ZF TRW has a whole range of Hybrid III dummies in various sizes. Children’s dummies are tested not only in correctly restrained seating but also in child out-of-position postures

ZF TRW has a whole range of Hybrid III dummies in various sizes: 5th percentile female, 50th and 95th percentile male, as well as three- and six-year-old children.

“The answer to rear seat safety may not just be the restraints, it may be the seat itself,” says Adler. Carmakers have been contemplating the addition of small airbags to help protect rear passengers, and the design of such systems may be complex. Side curtain airbags running the full length of the vehicle currently help to improve both side-impact protection and restrain occupants from being ejected, but must be made to interact with any comprehensive rear-safety program.

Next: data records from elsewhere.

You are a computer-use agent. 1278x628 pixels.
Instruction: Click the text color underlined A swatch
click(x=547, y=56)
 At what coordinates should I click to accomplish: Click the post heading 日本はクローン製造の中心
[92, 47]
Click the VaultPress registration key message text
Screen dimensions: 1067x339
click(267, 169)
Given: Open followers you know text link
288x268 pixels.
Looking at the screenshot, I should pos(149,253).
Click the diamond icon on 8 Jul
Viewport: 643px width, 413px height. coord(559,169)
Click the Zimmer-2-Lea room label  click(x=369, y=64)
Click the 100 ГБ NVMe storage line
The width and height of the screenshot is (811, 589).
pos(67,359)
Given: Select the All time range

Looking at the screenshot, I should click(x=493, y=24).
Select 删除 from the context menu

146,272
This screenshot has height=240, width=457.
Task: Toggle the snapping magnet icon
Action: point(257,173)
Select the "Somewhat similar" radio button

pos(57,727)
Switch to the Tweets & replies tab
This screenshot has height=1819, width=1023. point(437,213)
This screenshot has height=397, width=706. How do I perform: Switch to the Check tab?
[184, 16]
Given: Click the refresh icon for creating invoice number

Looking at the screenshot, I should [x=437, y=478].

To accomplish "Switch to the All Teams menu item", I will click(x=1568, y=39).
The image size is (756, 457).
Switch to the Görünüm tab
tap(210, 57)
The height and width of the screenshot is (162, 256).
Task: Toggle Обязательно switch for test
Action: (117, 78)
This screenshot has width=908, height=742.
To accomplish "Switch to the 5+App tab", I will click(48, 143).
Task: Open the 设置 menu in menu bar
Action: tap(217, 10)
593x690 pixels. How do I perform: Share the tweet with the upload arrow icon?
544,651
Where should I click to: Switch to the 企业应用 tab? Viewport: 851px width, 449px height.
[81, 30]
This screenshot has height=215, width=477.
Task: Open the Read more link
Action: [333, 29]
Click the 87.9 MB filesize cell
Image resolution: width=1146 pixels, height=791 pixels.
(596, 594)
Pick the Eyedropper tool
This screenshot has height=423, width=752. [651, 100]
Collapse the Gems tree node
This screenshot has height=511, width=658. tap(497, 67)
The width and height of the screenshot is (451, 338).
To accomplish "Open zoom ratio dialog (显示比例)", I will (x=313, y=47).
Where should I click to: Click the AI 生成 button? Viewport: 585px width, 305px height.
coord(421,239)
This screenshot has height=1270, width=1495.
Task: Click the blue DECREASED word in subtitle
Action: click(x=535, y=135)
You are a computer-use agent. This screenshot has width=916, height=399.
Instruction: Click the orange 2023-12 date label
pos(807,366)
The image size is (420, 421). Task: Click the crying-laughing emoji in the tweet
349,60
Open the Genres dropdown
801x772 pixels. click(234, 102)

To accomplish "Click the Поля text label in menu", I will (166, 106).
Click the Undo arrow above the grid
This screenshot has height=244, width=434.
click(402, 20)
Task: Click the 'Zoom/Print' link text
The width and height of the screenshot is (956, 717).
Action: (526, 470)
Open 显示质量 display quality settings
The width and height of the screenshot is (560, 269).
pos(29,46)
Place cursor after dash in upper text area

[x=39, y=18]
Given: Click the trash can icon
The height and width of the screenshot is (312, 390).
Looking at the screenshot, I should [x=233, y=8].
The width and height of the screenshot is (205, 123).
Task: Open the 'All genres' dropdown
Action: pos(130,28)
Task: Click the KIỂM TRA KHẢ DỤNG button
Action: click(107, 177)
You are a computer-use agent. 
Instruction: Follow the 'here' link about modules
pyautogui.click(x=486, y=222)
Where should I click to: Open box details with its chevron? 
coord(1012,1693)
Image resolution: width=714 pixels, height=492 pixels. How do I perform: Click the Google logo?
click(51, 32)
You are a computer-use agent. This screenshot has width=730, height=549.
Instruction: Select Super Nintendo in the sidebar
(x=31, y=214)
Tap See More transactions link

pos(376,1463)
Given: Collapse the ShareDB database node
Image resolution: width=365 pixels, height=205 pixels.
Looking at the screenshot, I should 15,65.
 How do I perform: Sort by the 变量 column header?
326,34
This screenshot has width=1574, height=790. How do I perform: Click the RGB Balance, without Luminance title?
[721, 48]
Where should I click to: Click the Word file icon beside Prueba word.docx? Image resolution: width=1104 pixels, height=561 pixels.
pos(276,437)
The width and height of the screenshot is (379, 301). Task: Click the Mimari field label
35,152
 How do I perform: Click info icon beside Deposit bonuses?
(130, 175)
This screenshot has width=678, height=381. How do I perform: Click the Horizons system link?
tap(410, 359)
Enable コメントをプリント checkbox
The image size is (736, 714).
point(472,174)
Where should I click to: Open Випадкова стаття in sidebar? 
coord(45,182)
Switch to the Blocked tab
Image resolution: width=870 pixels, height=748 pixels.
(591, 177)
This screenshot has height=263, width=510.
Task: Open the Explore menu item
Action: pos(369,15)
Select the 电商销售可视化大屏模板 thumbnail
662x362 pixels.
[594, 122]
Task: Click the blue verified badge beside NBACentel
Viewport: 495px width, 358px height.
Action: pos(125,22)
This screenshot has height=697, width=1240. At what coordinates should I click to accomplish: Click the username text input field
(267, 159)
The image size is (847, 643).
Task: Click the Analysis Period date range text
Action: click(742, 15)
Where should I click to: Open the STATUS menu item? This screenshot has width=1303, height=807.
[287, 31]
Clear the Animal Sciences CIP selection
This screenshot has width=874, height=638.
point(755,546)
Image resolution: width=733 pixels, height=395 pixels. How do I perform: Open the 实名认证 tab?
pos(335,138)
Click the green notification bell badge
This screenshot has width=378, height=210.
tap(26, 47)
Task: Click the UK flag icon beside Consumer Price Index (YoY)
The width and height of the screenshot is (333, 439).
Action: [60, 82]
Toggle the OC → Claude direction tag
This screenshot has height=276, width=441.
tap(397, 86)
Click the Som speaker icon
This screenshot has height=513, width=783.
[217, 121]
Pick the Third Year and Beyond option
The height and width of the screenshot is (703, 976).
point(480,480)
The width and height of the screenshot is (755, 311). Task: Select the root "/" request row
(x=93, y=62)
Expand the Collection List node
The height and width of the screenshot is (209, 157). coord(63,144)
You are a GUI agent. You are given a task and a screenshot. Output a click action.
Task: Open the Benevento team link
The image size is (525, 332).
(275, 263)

Romeo is where such airbag development takes place. “For airbags, it’s all about the fabric,” says Adler, “and being able to sew and fold our products in a repeatable way. They’re difficult parts because, unlike other parts, they’re soft, they move, and even installing them can be a challenge.”

As is sometimes seen with human drivers, the dummies can be set up out of position, including with chin-on-wheel and torso-on-wheel configurations. Children’s dummies are tested not only in correctly restrained seating but also in child out-of-position postures – kneeling on a seat to look out, or standing in front of the instrument panel. The Hybrid III dummies have taken hard knocks, but have gathered lots of useful information in the process.

“You probably won’t see people from here leaving the parking lot without their seat belts on,” says Adler of ZF TRW employees who have viewed the dummies in action. Soon they will be joined by new and more complex dummies. THOR, for Test Device for Human Occupant Restraint, will bring both more instrumentation and more realistic human movement and articulation to the test environment. New WorldSID dummies, meanwhile, will be added to optimize side-impact data gathering.

Testing has come a long way since the 1980s, but ZF TRW’s test facility is ready for the road ahead. “We have the components and systems. We are what helps to protect the occupant. The seat belts and airbags, all of this is occupant protection. One thing that’s clear is that we are going to have to do more,” says Peterson of the test center’s overall mission.